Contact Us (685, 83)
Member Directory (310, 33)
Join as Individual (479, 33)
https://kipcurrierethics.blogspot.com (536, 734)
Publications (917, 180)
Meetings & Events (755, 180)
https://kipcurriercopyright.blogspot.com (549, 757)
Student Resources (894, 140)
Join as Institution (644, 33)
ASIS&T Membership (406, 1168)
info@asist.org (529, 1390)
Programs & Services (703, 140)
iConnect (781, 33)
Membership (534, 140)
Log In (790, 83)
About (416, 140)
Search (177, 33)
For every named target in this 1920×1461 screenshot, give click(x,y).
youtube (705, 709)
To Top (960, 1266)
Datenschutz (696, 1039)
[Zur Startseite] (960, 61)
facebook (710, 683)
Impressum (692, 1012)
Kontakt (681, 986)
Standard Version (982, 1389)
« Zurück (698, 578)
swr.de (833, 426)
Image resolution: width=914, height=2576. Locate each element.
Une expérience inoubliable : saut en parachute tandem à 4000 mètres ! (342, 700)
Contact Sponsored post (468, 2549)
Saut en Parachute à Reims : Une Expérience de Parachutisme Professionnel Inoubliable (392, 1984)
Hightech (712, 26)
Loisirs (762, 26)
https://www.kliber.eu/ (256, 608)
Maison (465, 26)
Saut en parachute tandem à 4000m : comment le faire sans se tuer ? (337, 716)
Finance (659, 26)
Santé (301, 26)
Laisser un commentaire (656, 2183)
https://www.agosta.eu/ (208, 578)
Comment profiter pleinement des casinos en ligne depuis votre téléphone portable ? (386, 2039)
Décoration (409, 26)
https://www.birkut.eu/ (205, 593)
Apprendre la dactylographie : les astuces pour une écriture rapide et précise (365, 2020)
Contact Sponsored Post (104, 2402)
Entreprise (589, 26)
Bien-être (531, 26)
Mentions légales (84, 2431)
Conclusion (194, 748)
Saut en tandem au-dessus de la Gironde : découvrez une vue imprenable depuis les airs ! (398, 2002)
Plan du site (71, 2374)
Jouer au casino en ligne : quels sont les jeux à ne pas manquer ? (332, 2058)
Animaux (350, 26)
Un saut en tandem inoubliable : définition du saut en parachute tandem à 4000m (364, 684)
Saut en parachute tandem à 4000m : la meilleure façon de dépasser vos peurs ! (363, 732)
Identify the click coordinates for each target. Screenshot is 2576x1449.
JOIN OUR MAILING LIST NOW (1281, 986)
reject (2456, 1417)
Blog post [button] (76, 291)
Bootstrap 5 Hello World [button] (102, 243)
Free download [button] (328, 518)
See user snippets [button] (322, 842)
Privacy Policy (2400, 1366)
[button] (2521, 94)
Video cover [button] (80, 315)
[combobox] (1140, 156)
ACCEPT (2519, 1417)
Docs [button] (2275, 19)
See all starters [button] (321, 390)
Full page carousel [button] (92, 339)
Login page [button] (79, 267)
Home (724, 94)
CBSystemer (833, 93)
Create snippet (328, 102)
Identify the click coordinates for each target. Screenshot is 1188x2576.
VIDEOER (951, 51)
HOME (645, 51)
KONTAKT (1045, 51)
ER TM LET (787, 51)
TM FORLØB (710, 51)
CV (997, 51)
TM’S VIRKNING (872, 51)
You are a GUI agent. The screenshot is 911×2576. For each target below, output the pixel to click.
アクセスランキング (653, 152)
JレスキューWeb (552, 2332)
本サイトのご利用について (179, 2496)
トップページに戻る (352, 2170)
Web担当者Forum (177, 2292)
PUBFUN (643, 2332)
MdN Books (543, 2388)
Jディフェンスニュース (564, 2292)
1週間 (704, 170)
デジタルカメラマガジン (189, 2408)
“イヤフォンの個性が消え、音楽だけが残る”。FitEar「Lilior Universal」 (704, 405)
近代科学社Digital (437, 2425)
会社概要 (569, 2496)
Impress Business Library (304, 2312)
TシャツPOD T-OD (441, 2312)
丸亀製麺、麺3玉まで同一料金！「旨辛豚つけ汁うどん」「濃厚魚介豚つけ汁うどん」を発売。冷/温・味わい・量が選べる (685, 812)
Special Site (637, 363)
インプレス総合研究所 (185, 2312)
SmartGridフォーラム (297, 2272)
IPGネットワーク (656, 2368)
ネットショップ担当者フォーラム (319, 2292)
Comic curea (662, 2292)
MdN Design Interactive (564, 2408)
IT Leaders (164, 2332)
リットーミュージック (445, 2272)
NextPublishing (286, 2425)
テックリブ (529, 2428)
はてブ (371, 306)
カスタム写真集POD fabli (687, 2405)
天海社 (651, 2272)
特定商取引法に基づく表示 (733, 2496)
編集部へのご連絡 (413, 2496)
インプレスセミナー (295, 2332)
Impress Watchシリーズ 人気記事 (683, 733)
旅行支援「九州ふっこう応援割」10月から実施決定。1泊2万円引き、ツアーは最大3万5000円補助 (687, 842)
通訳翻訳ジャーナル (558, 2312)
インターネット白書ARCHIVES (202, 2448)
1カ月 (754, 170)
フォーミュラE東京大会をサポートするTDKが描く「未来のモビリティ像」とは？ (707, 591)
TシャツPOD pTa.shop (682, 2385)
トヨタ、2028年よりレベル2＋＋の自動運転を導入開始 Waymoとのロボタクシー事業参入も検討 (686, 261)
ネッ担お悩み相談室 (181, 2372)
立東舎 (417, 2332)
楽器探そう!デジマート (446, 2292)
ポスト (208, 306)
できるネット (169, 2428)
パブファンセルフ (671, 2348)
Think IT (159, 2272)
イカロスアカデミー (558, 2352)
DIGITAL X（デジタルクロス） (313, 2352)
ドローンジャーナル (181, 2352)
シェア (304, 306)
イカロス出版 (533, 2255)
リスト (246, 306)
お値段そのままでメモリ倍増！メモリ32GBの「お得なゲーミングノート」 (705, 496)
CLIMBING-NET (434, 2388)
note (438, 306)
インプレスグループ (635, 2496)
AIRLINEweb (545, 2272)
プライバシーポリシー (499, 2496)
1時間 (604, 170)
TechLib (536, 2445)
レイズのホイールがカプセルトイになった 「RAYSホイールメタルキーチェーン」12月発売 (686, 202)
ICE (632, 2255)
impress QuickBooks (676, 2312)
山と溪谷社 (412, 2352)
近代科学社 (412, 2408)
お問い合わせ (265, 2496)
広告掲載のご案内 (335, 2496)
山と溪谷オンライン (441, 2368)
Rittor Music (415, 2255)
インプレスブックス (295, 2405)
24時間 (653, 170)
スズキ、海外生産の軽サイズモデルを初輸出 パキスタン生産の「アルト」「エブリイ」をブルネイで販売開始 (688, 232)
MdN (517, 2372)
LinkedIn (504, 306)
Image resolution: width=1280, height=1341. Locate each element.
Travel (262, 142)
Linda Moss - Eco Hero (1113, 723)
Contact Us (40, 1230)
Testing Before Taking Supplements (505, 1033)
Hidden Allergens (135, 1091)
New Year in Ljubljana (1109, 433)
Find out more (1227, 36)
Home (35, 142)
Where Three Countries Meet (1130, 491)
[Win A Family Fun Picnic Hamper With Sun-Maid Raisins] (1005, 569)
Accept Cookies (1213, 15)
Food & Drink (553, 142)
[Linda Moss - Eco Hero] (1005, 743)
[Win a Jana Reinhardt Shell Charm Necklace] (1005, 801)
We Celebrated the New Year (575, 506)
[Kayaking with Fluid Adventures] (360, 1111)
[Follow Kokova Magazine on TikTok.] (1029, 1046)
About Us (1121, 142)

++++++++

DIRECTIONS>
Say only how many lines above contain "Year", with no other words.

RESPONSE>
2